### Brief
Reproduce, from the lines below, exactly the stretch that begins at the line containing "For every named" and ends at the line containing "[region] (64, 2521)", both included.

### Input data
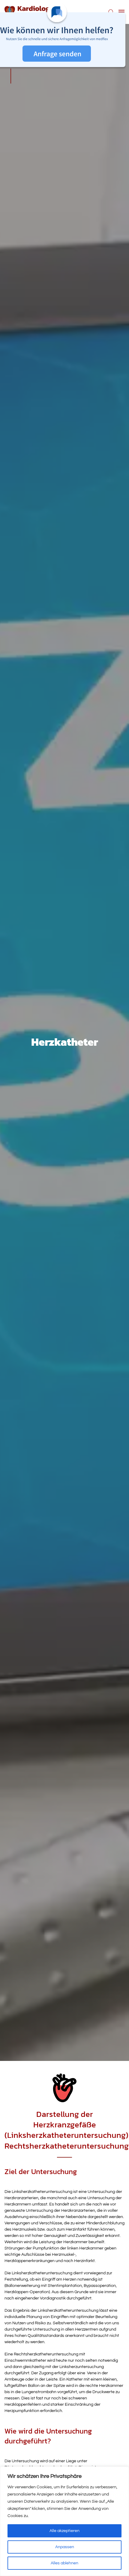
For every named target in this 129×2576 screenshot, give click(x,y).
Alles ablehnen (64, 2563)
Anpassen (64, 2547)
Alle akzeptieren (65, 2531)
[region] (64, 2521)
==
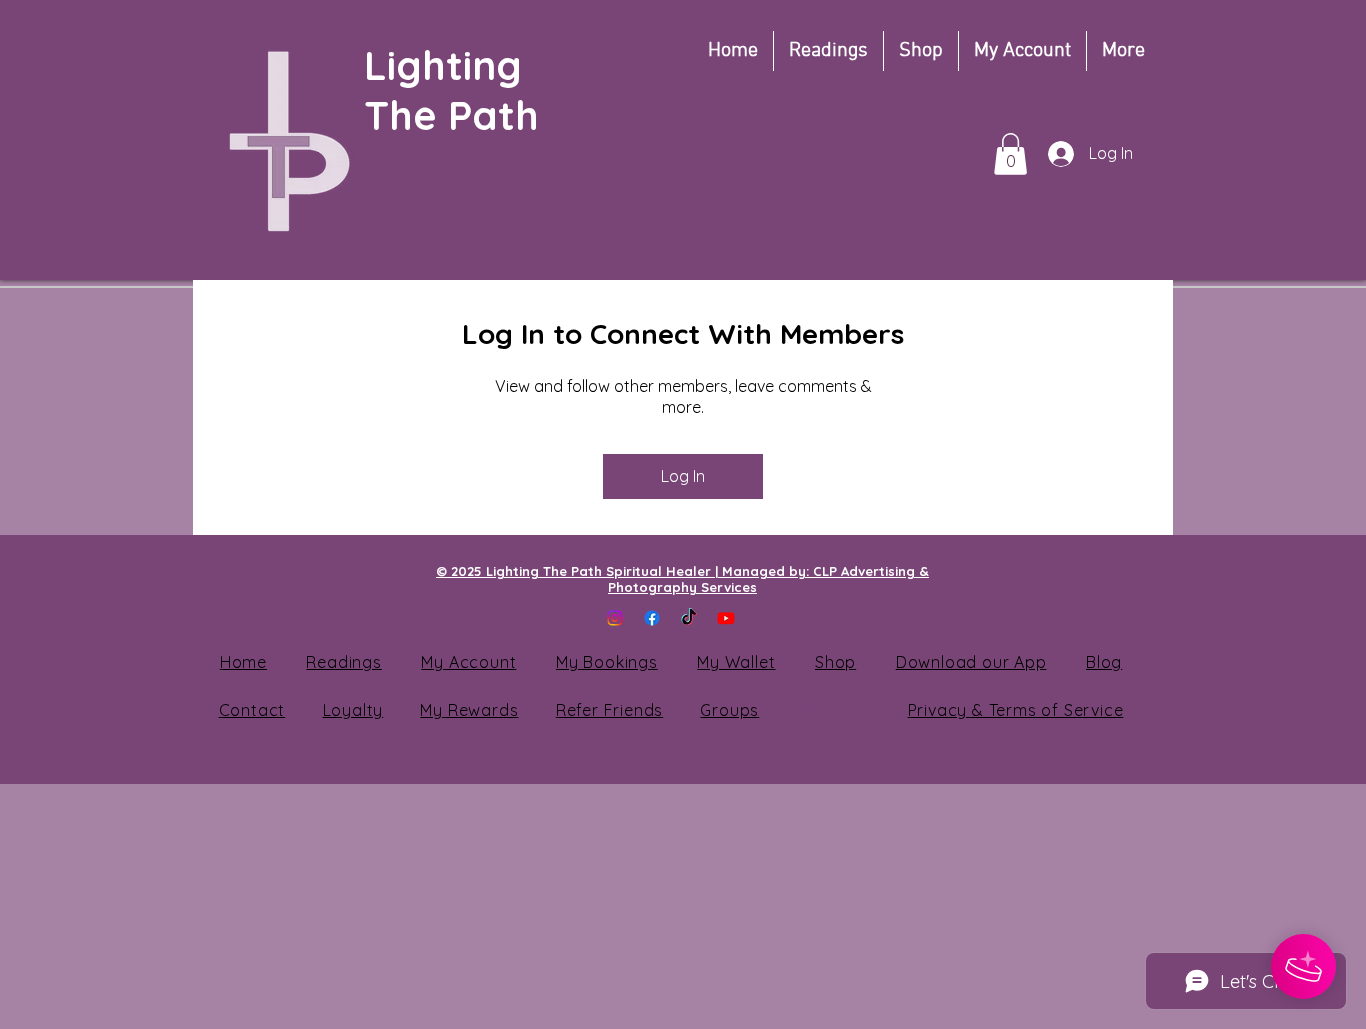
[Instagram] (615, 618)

### Exercise response
For every named target in this 129×2576 screenshot, give click(x,y).
Alles ablehnen (64, 2563)
Anpassen (64, 2547)
Alle akzeptieren (65, 2531)
[region] (64, 2521)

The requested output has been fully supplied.